By Will Swanson
As a guitarist we are always searching for ‘tone’. We are trying to get an exact sound out of our instrument that is just ‘us’, that fits our style, our song choices and sounds just right to our ears.
Sometimes that tone is us trying to copy some one else’s such as Rory Gallagher, Gary Moore, Eric Clapton or Johnny Lange. We read about what they use, their entire rig from strings to the power supply for any necessary pedals can be copied…mostly. We know when Gary Moore plays that famous Peter Green Les Paul with the magical our of phase pickups through his Marshall stack it sounds perfect…but when he played a newer Les Paul with regular pickups, guess what, he got that same perfect sound. So it’s in the fingers to a large degree and that also means we will sound like ourselves once we start playing from our soul, from our heart, once we play as us.
So, moving forward from this it doesn’t change that we still want ‘that perfect tone’ for our own music. We want to hear it come out like we hear it in our head so follow me for a minute.
We have a guitar that plays great, fits fine, perfect neck and balance so we start there. We change the pickups for more mid range, sounds better. We change string gauge and brand and we get a bit closer. We add a tube screamer pedal and it has grit, we add a compressor and it cleans up. Our amp is retubed and a warmer speaker added and we get the knobs all perfect. We are almost there, we are so close. We have been playing that same lick with the same instrument in our high tech blues studio and it’s almost there. We change cables to vintage tweeds and we are there, well, a hair off.
We rewire this perfect tele in a 50’s style Les Paul and YES! That’s it!
I hate to bring this up – but how much has your actual sound changed? Its developed and is obviously different, but how much actually changed?

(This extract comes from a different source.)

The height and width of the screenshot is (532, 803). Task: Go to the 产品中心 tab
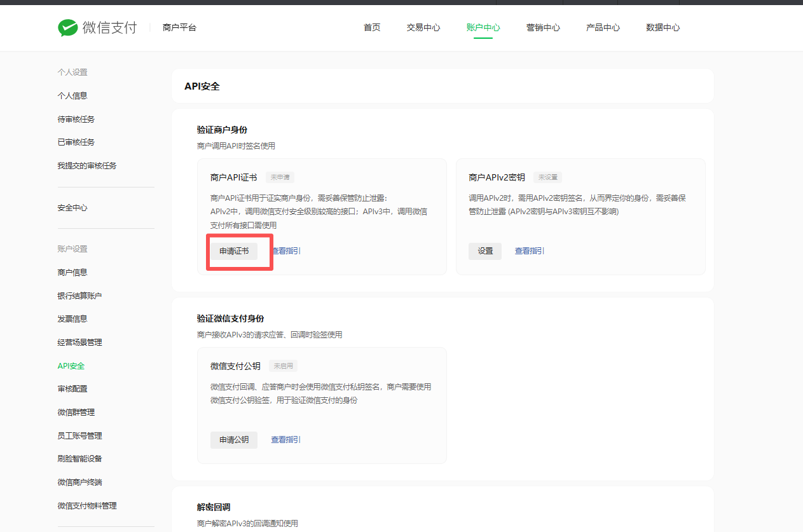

You’ve gotten better at playing it by now, you have changed as a player and the instrument feels dialed in, you are bonded with it, so what is just right, you or the instrument?
The biggest blessing and also the biggest crux of all this is, when you play live you will sound different but you will kill it on that song. Your equipment is the same but the acoustics are different, that huge reverb sound now has to fill a large club through a PA, your perfect tone is now lost. You might play amazingly, that badass riff is still coming out of the instrument but the music that the crowd hears is different, not bad, just different.

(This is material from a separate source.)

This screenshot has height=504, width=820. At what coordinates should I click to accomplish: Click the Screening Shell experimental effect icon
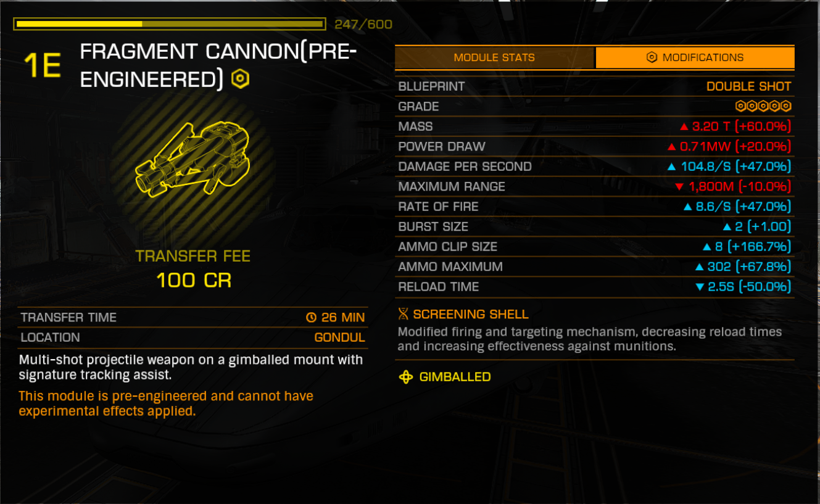pos(403,314)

The same can be said should you record that album or single and it gets played, even if the studio you recorded it in was perfect for you, the place where you developed your tone, it is all too apparent that the ipod, car stereo or youtube player is going to change it.
So I ask, how important is your tone? Does it matter?
Yes, it’s damn important – because it’s what you want to hear every single time you played that same set of songs trying to get it right and that means you have listened to it far more than anyone else ever will.